Wednesday Feb 11, 2026

EU in crisis: will the Eurocrats survive?

Recorded at the Battle of Ideas festival 2025 at Church House and the Abbey Centre, Westminster, on Saturday 18 October.

ORIGINAL INTRODUCTION

In July, Ursula von der Leyen survived a no-confidence vote as president of the European Commission – the first time the so-called ‘nuclear option’ had been used by the European Parliament since November 2014. Though the motion was defeated, the debates before, during and after demonstrated the pressure on the alliance of centrist parties in the European Parliament. The EU’s weakness was demonstrated by the thoroughly one-sided trade deal it was forced to agree with President Trump.

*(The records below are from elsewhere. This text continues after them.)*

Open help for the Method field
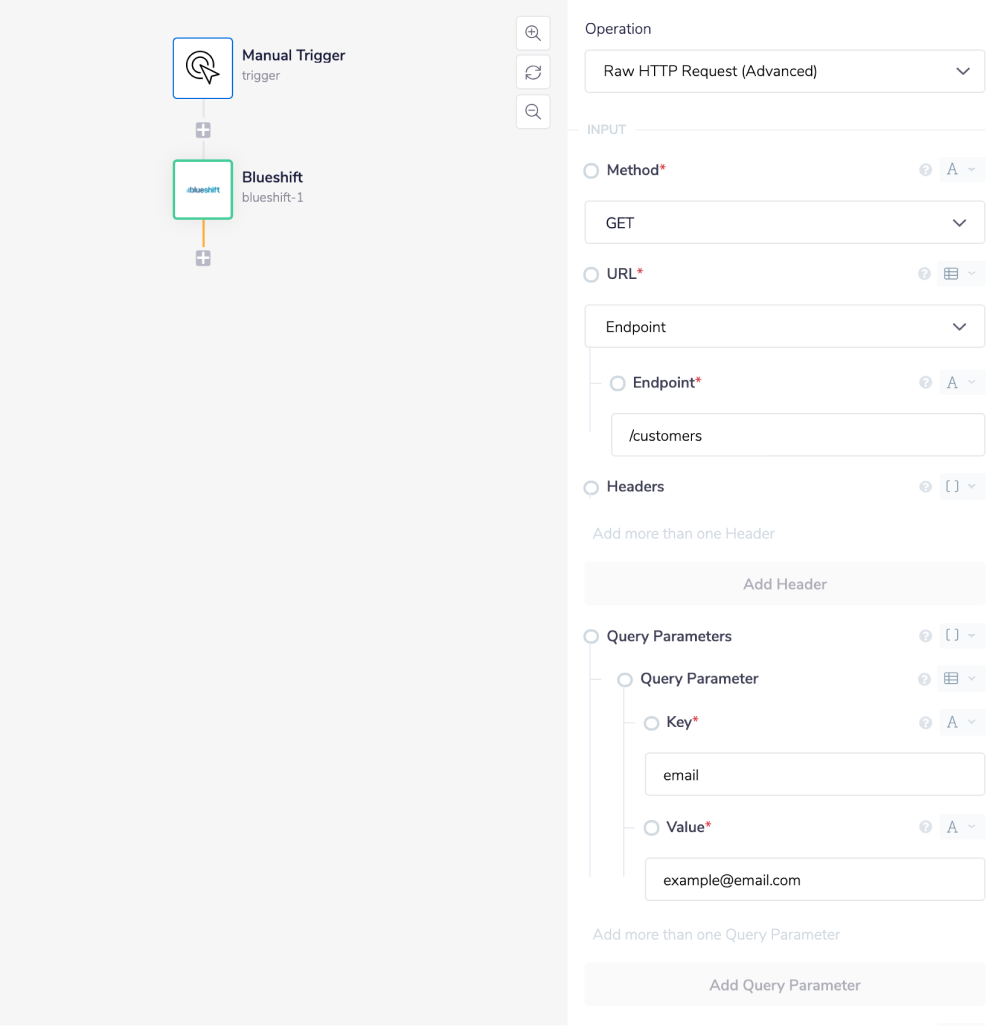This screenshot has width=1000, height=1026. coord(925,170)
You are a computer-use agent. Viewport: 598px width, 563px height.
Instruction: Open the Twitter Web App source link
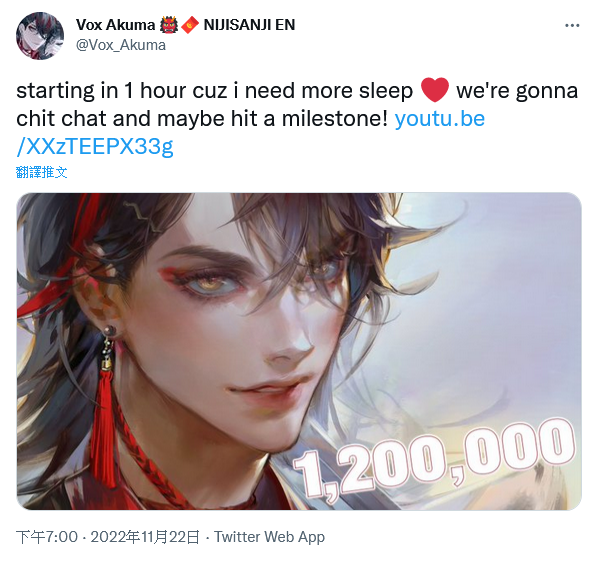tap(269, 537)
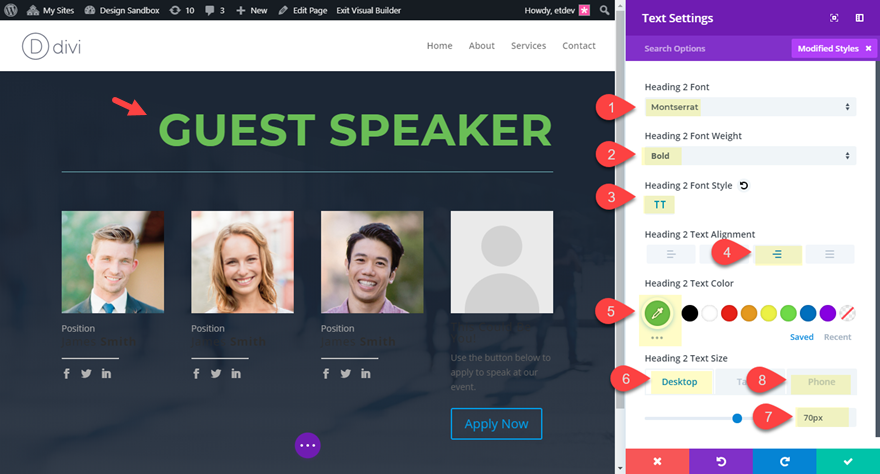This screenshot has height=474, width=880.
Task: Open the Heading 2 Font dropdown
Action: pos(750,107)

The pressure on centrists in the EU institutions reflects similar difficulties in many of the EU’s nation states. Chancellor Merz’s CDU-led coalition government in Germany is nose-diving in the polls. The electorate voted for change and ended up with something very similar to the previous coalition – all because the CDU refuses to work with the increasingly popular AfD. Or consider the political instability of the French government, after President Macron called a snap election in 2024 that resulted in a meaningless and hence fragile coalition of the ‘anything but’ Le Pen’s National Rally party.

At the heart of the situation lies growing public anger and raging debates on key issues such as mass migration, the EU’s role in a changing international landscape and the impact of the EU’s Green Deal and Net Zero policies. All these issues and more, such as the farmer protests, played a significant role in the European Parliamentary elections of June 2024, where the so-called ‘far-right’ made significant gains in several nations. Whilst the ‘cordon sanitaire’ against the far-right remains in place for now, the highly instrumental alliance at the centre, with little common purpose other than to remain in power, is fracturing.

The centre-right European People’s Party (EPP) – the party of von der Leyen – has already worked with parties to its right to water down anti-greenwashing and deforestation legislation, as well as to call for greater accountability over the EU’s funding of NGOs. This has resulted in cries of foul play from the EPP’s supposed partners on the left (Socialists, Liberals and Greens) and warnings to von der Leyen not to backtrack on the Green Deal.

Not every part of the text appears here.